A team led by Pramod Pillai, Professor at the Indian Institute of Science Education and Research (IISER) Pune, found that specially designed InP QDs can reduce nitrate to ammonia using visible light with a high yield (>90%). "Ammonia production is sustained even in natural sunlight and this strengthens the translational aspects of our photocatalytic process," says Pillai.

Currently, much of ammonia, used as fertiliser as well as for synthesising fine chemicals, is produced through the century-old Haber-Bosch process (Green is the new black), which accounts for up to 2% of global energy consumption and 5% of natural gas usage. Scientists have been trying to find a better alternative to this process so that carbon dioxide emissions associated with ammonia production can be reduced. In 2023, the global production of ammonia, the second-largest produced commodity chemical, was 150 million tonnes (bit.ly/ammonia-stats).

While wastewater streams may not be a viable source to meet current ammonia demands because of insufficient concentration of nitrite and nitrate ions, in heavy agricultural run-off regions, it can still be tapped to produce ammonia on-site in a localised manner, says Pillai. The process can also be a viable alternative to the Haber-Bosch process, which captures nitrogen present in the air.
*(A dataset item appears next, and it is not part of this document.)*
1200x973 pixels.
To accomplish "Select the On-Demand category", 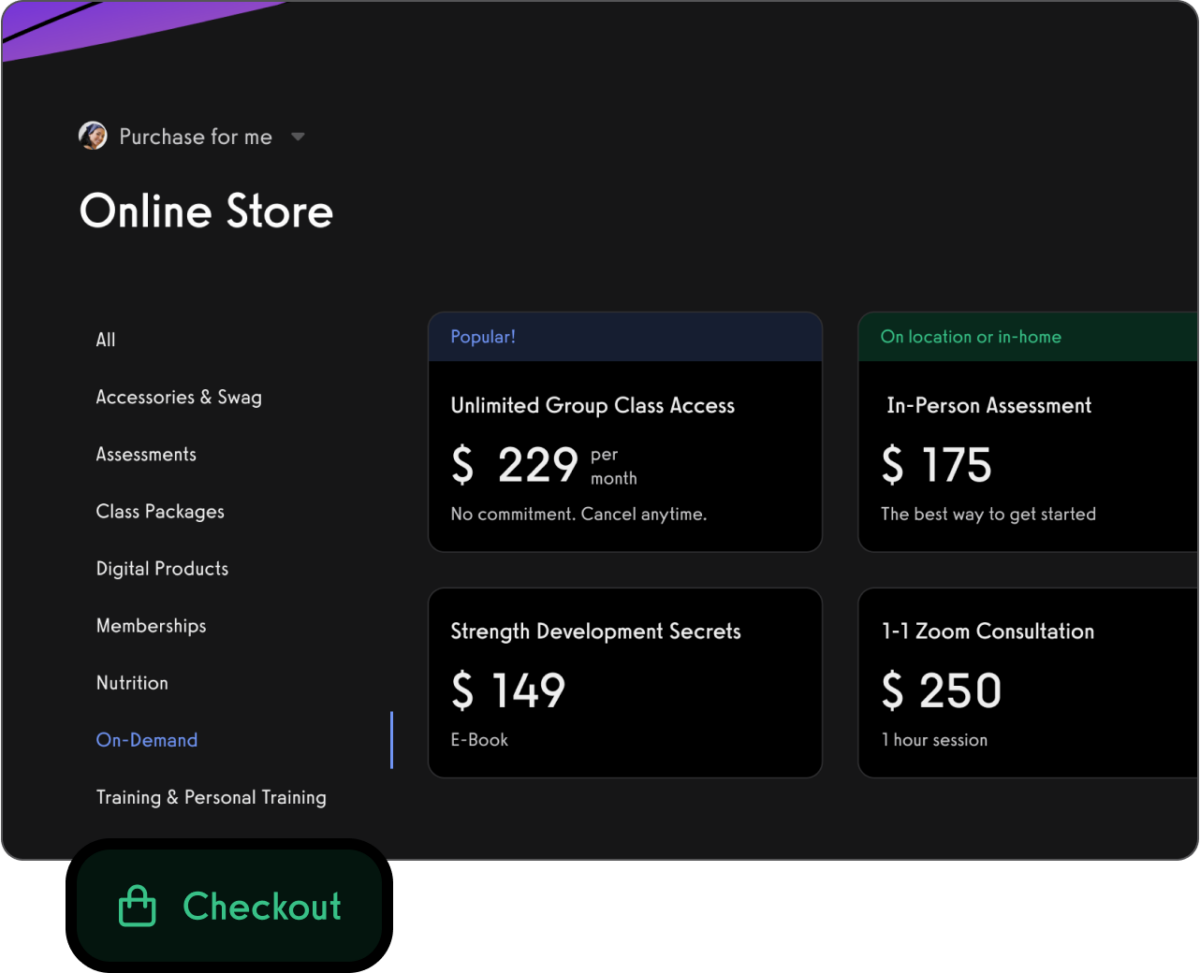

Atmospheric N2 can be directly oxidised to nitrate and nitrite ions (called nitrogen oxidation reaction, NOR) using a variety of methods, explains Pillai. "Theoretical predictions reveal that energy consumption for NOR via plasma-based processes is comparable to or lower than existing Haber-Bosch process, with the added advantage of reduced greenhouse gas emission."

"The team has tackled a long-standing challenge in ammonia synthesis by introducing InP QDs as visible light-driven photocatalysts, achieving remarkable efficiency and selectivity," says Vivek Polshettiwar, Professor of Nanocatalysis at the Tata Institute of Fundamental Research, Mumbai. The innovative design of the catalyst's core and surface, coupled with thorough mechanistic insights, opens up new avenues for green chemistry, he adds.